Adaptive load balancing based on accurate congestion feedback for asymmetric topologies
Introduction
Datacenter networks typically adopt multi-rooted topologies, such as fat tree and leaf spine, to provide high bisection bandwidth. The multipath existing in these topologies provides several alternative routing paths between any two end hosts which are connected by different switches. Balancing load in multiple paths to fully utilize the network resource can improve throughput and reduce latency for datacenter applications. But various uncertainties, such as traffic dynamics and topology asymmetries, pose great challenges for designing efficient load balancing schemes. Production datacenters present a network environment with dynamic traffics [1], where applications that are sensitive to bandwidth (e.g. MapReduce) and sensitive to flow completion time (e.g. Memcached) exist. And asymmetry is common in datacenter networks [2] because of adding racks, heterogenous network devices, cutting links and switch malfunctions [3], [4]. Efficient load balancing mechanisms usually adapt to above uncertainties, which should accurately detect path conditions and distribute traffic among multipaths based on path conditions.

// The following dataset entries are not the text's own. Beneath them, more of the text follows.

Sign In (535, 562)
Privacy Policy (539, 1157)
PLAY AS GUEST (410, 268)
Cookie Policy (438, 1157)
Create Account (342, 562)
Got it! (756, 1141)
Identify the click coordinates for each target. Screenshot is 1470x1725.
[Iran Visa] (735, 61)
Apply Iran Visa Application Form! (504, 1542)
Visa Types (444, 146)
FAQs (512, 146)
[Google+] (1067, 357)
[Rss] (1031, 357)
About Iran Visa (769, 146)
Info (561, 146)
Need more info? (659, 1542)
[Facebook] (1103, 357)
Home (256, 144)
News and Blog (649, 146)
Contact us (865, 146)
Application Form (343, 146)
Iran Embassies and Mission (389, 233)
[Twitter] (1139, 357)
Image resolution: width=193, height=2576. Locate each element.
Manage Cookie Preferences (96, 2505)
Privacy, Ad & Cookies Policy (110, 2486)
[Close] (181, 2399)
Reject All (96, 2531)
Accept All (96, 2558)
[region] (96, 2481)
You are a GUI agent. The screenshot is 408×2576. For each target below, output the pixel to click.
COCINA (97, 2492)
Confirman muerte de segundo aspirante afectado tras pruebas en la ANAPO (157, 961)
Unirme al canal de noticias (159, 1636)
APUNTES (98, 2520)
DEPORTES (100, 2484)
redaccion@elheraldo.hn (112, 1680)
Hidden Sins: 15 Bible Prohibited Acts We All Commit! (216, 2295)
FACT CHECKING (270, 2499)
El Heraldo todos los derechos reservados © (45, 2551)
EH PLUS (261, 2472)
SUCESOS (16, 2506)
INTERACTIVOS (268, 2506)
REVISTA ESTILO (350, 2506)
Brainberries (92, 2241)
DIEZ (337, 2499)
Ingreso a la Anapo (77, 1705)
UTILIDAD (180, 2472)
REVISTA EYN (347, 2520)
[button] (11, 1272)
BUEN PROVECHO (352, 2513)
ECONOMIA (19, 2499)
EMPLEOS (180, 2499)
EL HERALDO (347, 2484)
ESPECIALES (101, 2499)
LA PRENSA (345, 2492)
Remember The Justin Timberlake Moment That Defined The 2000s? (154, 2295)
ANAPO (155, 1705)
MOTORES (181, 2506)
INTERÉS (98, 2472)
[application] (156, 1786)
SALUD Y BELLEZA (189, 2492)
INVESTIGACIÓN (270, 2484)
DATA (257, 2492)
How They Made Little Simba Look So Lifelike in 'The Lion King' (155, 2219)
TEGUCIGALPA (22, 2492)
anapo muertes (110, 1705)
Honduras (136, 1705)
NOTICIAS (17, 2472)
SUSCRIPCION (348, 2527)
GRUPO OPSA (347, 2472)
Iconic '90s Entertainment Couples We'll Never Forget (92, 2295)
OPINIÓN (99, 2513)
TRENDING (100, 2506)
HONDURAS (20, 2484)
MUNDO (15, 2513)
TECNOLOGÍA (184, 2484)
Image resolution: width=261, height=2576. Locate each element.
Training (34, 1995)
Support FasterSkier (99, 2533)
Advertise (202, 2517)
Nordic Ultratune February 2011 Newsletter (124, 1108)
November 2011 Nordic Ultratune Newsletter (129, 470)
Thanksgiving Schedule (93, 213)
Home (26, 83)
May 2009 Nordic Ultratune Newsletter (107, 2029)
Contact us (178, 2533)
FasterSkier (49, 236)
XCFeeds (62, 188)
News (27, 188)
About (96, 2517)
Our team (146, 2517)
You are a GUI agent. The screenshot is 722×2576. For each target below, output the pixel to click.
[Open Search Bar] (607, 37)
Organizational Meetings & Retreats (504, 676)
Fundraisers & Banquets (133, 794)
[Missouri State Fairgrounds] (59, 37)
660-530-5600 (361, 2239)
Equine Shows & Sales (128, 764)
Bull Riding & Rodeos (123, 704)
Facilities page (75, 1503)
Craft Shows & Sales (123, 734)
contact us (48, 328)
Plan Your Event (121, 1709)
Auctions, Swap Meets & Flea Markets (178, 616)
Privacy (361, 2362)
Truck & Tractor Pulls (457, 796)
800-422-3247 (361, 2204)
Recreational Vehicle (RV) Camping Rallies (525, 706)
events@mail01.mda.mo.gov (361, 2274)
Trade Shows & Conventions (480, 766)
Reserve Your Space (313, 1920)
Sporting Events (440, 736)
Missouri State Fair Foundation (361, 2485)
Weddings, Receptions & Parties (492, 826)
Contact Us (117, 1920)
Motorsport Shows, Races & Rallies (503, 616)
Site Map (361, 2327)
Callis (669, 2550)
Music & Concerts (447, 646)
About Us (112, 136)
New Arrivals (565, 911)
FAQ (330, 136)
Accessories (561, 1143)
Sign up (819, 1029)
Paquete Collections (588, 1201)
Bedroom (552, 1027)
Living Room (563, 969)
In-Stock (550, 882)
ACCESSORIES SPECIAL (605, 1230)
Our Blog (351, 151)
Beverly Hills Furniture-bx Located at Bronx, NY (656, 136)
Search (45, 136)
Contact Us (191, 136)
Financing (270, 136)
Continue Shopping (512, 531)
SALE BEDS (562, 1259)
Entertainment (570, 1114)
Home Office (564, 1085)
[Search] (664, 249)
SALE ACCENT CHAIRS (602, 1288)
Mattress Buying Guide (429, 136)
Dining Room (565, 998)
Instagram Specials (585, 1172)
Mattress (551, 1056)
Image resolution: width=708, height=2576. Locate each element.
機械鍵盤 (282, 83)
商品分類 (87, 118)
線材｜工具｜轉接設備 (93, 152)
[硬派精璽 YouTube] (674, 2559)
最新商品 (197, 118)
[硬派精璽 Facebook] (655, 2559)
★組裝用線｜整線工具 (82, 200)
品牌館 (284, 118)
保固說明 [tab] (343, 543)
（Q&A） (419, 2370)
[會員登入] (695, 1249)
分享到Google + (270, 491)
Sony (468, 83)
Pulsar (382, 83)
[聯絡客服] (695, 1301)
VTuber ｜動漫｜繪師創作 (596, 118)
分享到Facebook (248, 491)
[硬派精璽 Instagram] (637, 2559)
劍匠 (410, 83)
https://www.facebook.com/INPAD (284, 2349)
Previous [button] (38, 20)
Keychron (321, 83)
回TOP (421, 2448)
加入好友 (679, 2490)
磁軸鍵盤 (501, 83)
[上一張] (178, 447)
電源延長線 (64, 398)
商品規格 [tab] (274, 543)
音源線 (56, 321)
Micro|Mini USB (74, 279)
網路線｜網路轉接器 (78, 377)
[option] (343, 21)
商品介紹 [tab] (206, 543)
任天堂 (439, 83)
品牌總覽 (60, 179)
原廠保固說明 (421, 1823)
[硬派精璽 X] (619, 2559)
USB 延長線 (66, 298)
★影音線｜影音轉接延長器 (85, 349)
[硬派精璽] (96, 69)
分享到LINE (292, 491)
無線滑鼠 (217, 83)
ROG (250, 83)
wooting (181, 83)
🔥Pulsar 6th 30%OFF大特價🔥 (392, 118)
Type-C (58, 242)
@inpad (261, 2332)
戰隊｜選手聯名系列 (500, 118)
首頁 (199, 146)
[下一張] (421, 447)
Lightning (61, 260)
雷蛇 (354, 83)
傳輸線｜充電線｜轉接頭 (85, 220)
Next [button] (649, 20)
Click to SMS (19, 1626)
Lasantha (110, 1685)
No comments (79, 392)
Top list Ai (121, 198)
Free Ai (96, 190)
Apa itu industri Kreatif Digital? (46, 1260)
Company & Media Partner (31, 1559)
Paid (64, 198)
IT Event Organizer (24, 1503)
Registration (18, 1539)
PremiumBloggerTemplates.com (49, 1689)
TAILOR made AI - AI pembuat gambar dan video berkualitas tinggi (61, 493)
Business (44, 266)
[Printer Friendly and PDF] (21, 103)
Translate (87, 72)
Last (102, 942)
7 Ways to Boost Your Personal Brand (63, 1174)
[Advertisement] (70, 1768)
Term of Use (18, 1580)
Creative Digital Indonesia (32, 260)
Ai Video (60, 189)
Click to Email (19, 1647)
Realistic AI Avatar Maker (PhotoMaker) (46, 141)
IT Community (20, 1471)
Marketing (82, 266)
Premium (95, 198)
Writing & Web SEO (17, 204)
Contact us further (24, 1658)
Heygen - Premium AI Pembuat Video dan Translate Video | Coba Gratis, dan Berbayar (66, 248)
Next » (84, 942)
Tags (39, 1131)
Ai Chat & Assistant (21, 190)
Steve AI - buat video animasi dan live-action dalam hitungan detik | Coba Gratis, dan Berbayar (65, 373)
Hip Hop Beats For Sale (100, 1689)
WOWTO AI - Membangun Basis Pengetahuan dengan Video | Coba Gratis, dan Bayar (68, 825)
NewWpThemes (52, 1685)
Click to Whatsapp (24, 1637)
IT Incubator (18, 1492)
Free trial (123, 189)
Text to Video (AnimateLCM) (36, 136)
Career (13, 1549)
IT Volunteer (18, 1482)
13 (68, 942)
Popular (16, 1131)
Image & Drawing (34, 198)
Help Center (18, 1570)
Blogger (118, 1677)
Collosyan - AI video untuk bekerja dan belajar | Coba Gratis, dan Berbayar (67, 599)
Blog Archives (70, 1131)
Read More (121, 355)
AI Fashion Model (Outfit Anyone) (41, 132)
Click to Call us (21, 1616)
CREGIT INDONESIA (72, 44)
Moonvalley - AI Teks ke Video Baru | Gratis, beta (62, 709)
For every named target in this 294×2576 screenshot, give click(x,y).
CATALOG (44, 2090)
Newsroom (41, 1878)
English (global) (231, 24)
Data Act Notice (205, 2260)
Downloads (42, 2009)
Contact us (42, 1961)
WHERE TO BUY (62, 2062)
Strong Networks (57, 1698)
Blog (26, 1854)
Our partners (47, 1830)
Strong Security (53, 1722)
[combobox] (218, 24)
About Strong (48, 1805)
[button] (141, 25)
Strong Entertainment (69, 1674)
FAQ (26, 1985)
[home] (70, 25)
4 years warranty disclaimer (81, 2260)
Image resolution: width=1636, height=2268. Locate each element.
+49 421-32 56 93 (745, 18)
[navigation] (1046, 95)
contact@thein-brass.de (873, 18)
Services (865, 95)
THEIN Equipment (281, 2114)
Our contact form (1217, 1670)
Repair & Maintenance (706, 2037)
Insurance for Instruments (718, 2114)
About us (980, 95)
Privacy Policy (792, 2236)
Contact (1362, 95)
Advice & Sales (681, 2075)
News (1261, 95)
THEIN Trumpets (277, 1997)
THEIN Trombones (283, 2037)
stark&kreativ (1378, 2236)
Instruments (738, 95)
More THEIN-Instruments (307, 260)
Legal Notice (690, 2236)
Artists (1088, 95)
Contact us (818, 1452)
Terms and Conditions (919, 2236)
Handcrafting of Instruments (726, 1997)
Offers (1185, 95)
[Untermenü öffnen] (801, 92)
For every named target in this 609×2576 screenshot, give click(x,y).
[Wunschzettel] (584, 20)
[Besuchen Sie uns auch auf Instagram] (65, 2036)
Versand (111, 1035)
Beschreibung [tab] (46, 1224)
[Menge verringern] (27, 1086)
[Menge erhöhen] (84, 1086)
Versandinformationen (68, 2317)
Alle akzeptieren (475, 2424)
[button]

However, Equal Cost Multiple Path (ECMP) forwarding [5], as the standard strategy used today for load balancing in datacenter networks, performs poorly. It randomly assigns flows to different paths permanently according to a hash function using certain tuples from the packet header. Because it accounts for neither path conditions nor flow size, it can waste over 50% of the bisection bandwidth [6].
Therefore, prior solutions (e.g. CONGA [7], CLOVE-ECN [8], FlowBender [9], Hermes [2]) have made a great deal of effort to improve performance, but they still have some drawbacks. Some distributed load balancing schemes (e.g. CONGA, HULA [10], LetFlow [11]) residing in custom switches are hard to deploy in general datacenter networks, although they achieve significant improvement for throughput and latency. Centralized solutions (e.g. Hedera [6]) globally schedule large flows by collecting network information in a controller. But they have long scheduling intervals, which are not adaptive to the traffic volatility of datacenter networks and harmful for small flows.
The last category of solutions (e.g. CLOVE-ECN, Hermes) are deployed at network edges (e.g. hypervisor) or end hosts to keep practical. Some of them are designed to be congestion-aware. However, they depend too much on the rough congestion feedback (e.g. ECN and coarse-grained RTT measurements) to sense congestion. CLOVE-ECN learns congestion along network paths from ECN signals and uses a weighted round-robin (WRR) algorithm to dynamically route flowlets [12] on multiple paths. Hermes also exploits ECN signals and coarse-grained RTT measurements to decide the flow path at the host side. RTT measurements lump latencies in both directions along the network path. In order to use RTTs to capture congestion of the forward path, prior mechanisms (e.g. Hermes, TIMELY [13]) classify pure ACK packets in the reverse path into the higher priority queue. Inaccurate ECN signals and coarse-grained RTT measurements can degrade the performance gains in asymmetric topologies though they schedule flows using excellent algorithms. The ECN-based congestion detection cannot accurately characterize the degree of congestion among multiple paths in an asymmetric network due to its inherent oversimplified feedback. The coarse-grained RTT measurement introduces end host network stack delay, which can be believable if and only if a small enough RTT is discovered. Thus it cannot accurately represent the degree of path congestion. Furthermore, ECN is a passive and delayed mechanism for informing congestion level in multiple paths. Thus it can hardly help achieve timely load balancing.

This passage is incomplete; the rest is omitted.